Directions for this task:
Copy out every line of the material below word for word, omitting the pictures.

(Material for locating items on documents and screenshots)
-=-=-

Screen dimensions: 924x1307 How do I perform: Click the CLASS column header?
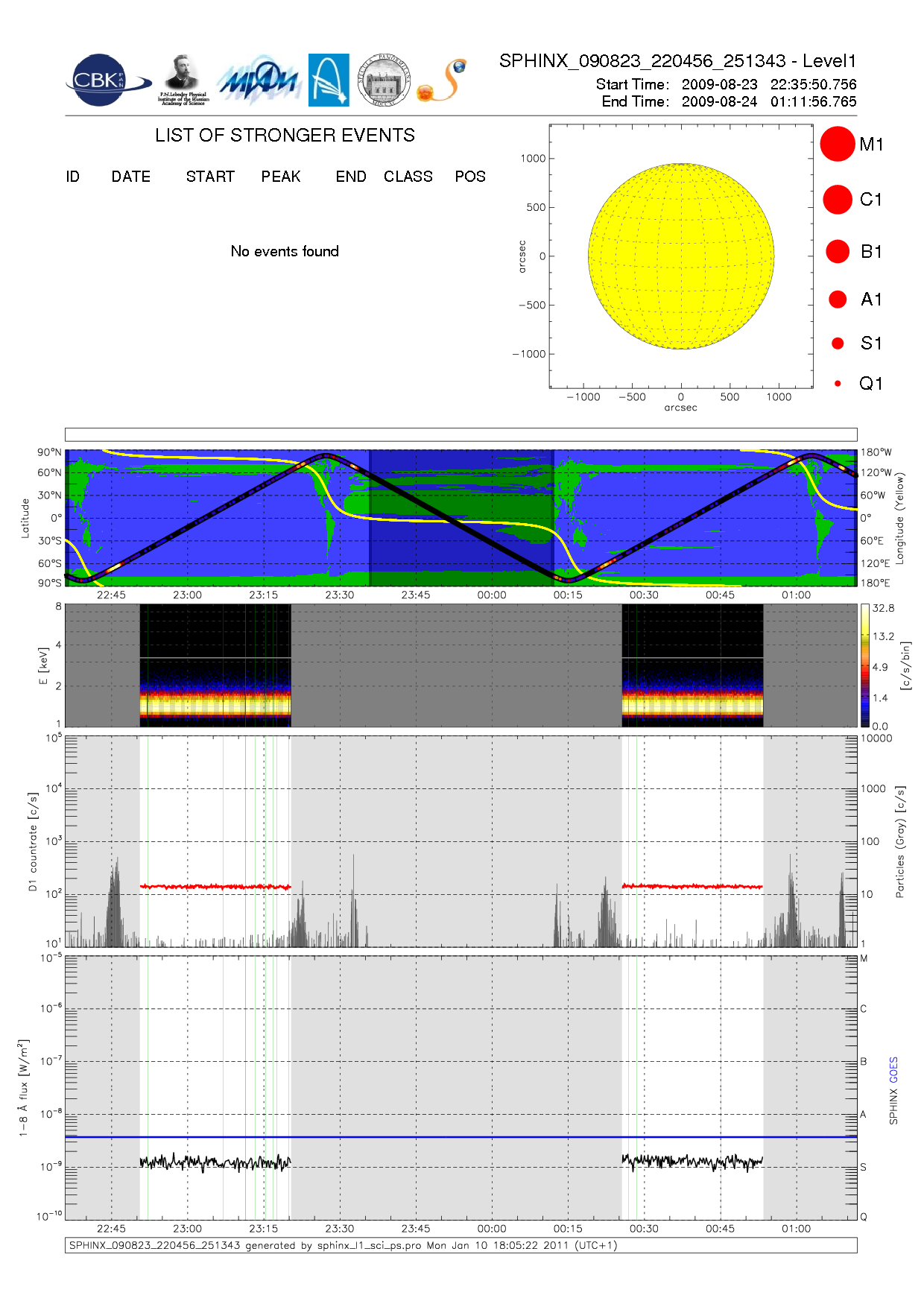click(408, 177)
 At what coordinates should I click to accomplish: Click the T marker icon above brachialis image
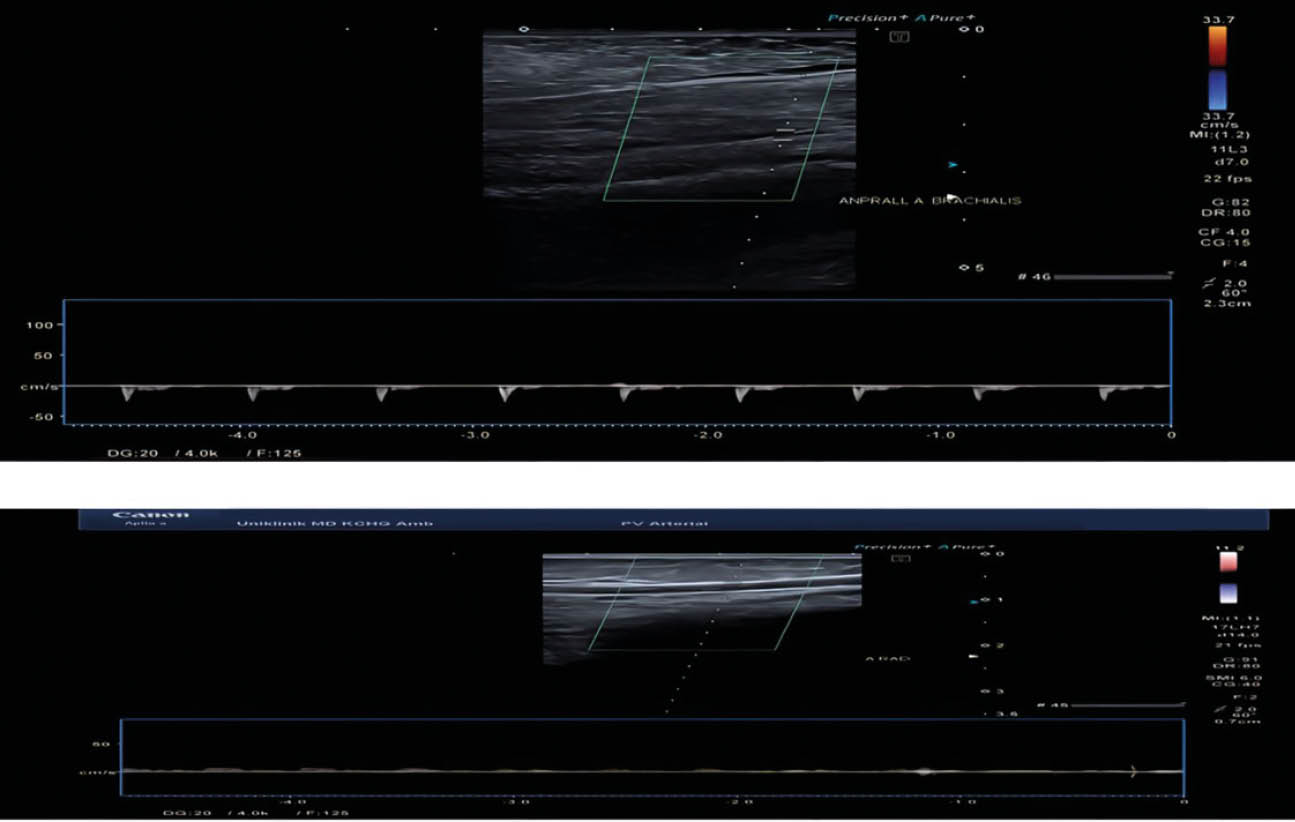[x=900, y=37]
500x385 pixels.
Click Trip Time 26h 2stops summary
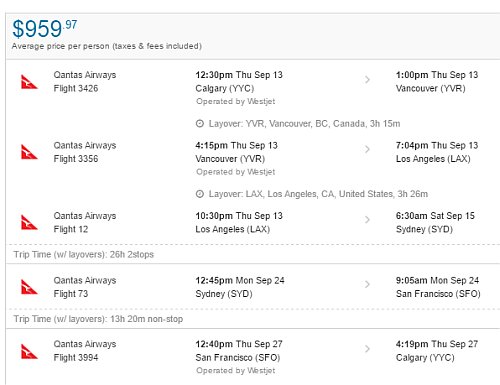tap(84, 255)
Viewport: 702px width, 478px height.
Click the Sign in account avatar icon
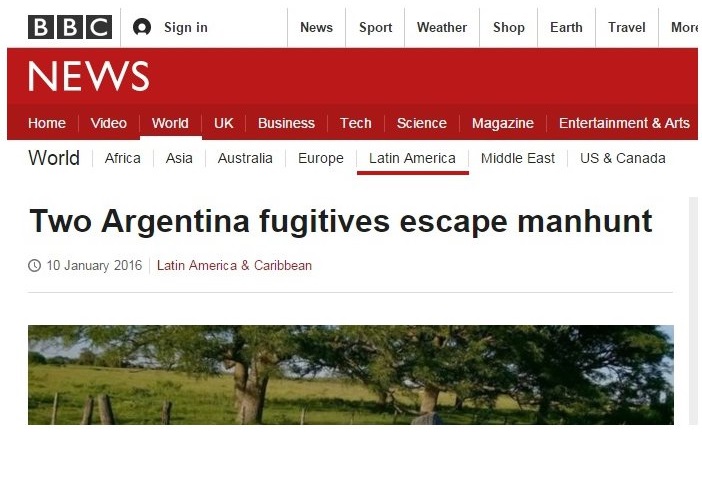(142, 27)
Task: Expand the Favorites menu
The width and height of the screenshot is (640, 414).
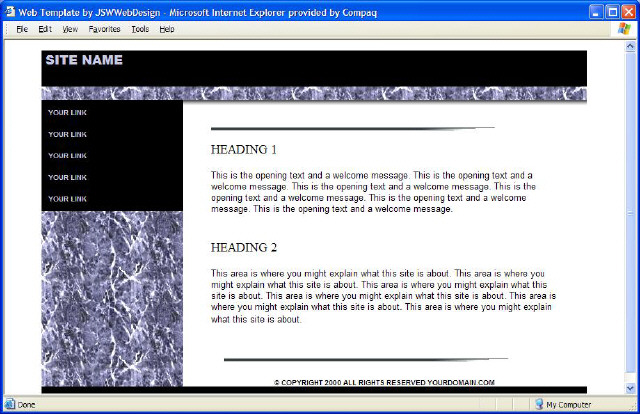Action: tap(104, 29)
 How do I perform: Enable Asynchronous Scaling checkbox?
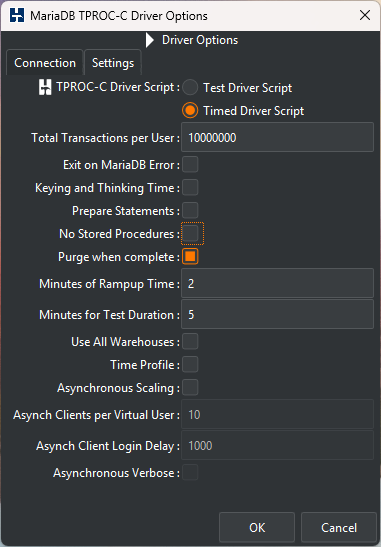click(x=190, y=388)
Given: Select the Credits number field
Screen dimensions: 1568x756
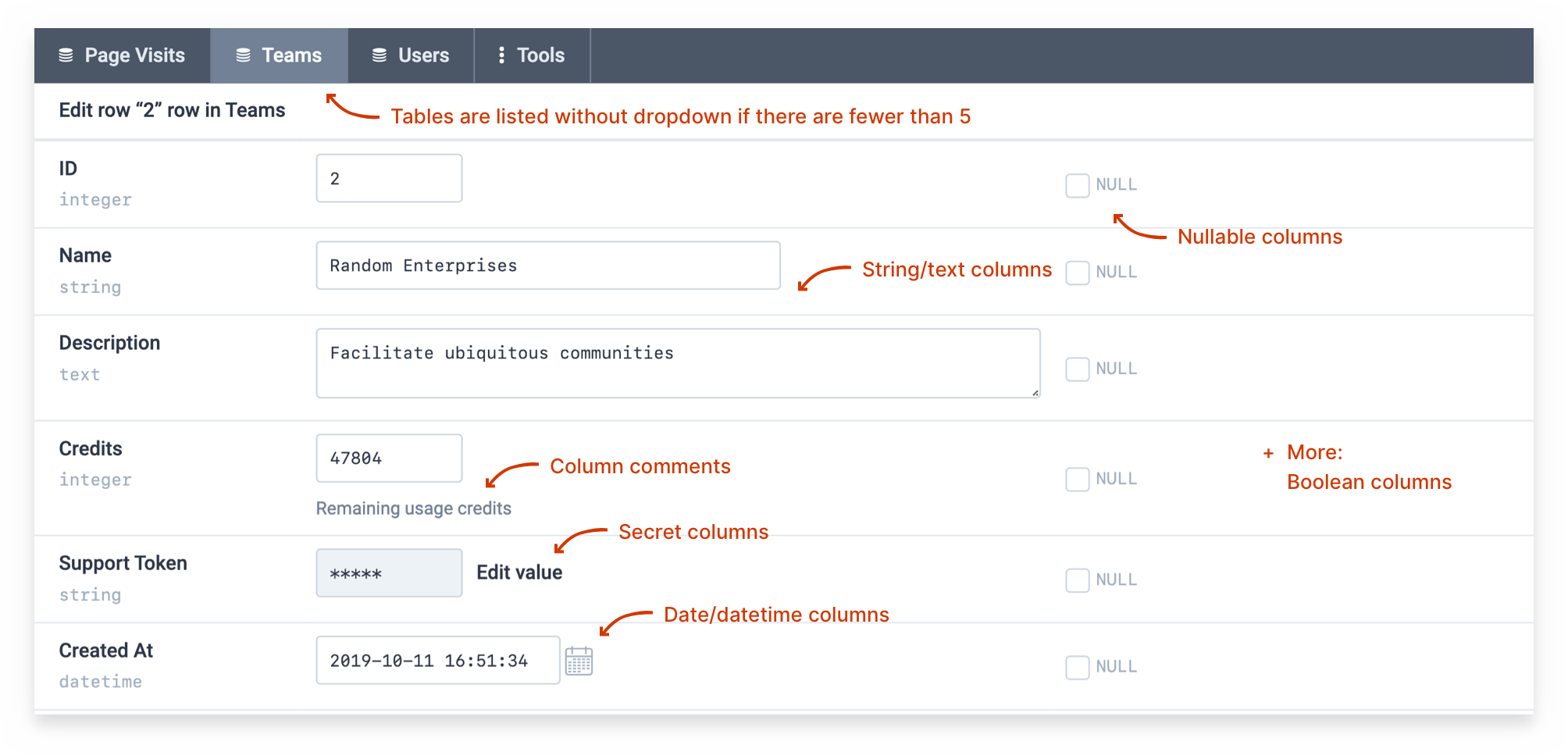Looking at the screenshot, I should 389,458.
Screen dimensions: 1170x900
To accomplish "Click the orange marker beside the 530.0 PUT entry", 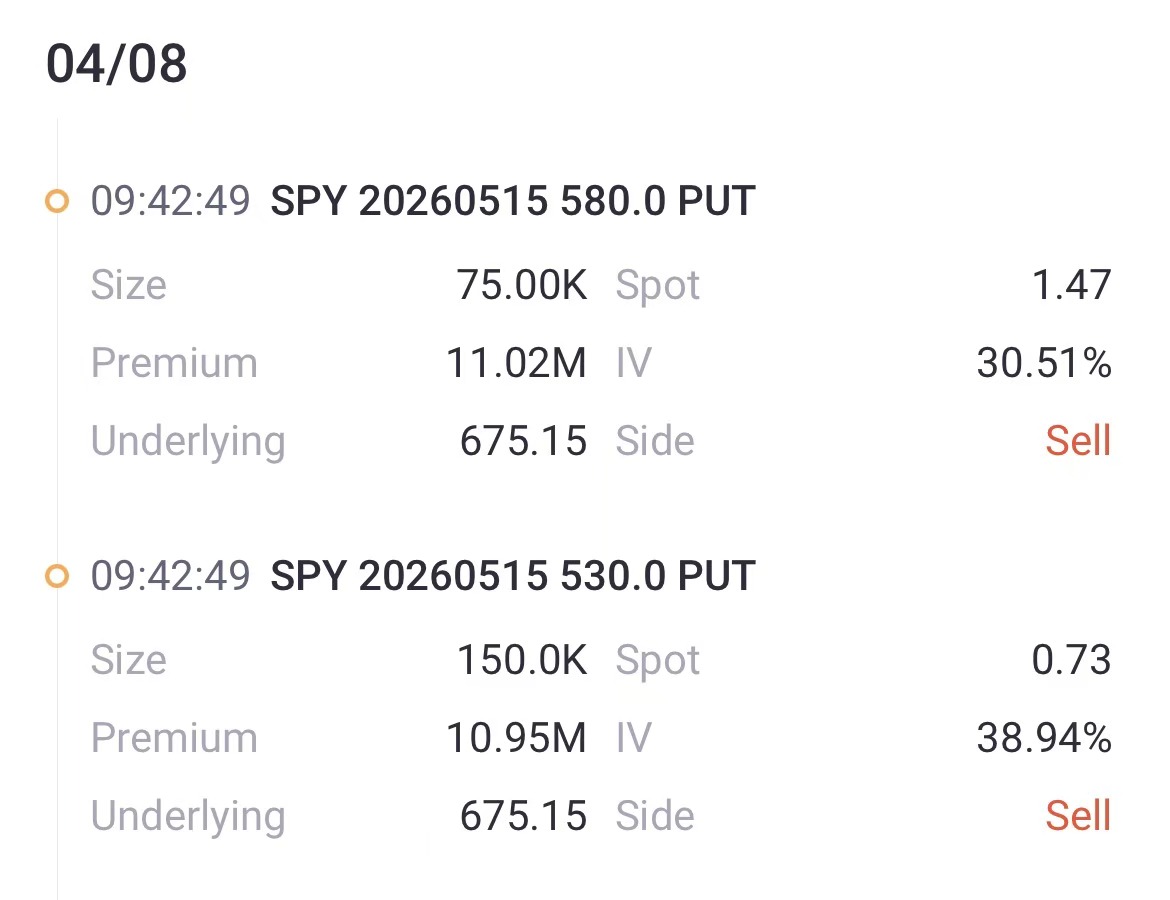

-=-=-

Final answer:
Screen dimensions: 924x1307 How do I perform: Click the CLASS column header?
click(408, 177)
 At what coordinates should I click to accomplish: Click the T marker icon above brachialis image
[x=900, y=37]
500x385 pixels.
Click Trip Time 26h 2stops summary
tap(84, 255)
Viewport: 702px width, 478px height.
Click the Sign in account avatar icon
(142, 27)
Task: Expand the Favorites menu
The width and height of the screenshot is (640, 414).
Action: tap(104, 29)
 How do I perform: Enable Asynchronous Scaling checkbox?
click(x=190, y=388)
Given: Select the Credits number field
Screen dimensions: 1568x756
Looking at the screenshot, I should 389,458.
Screen dimensions: 1170x900
To accomplish "Click the orange marker beside the 530.0 PUT entry", 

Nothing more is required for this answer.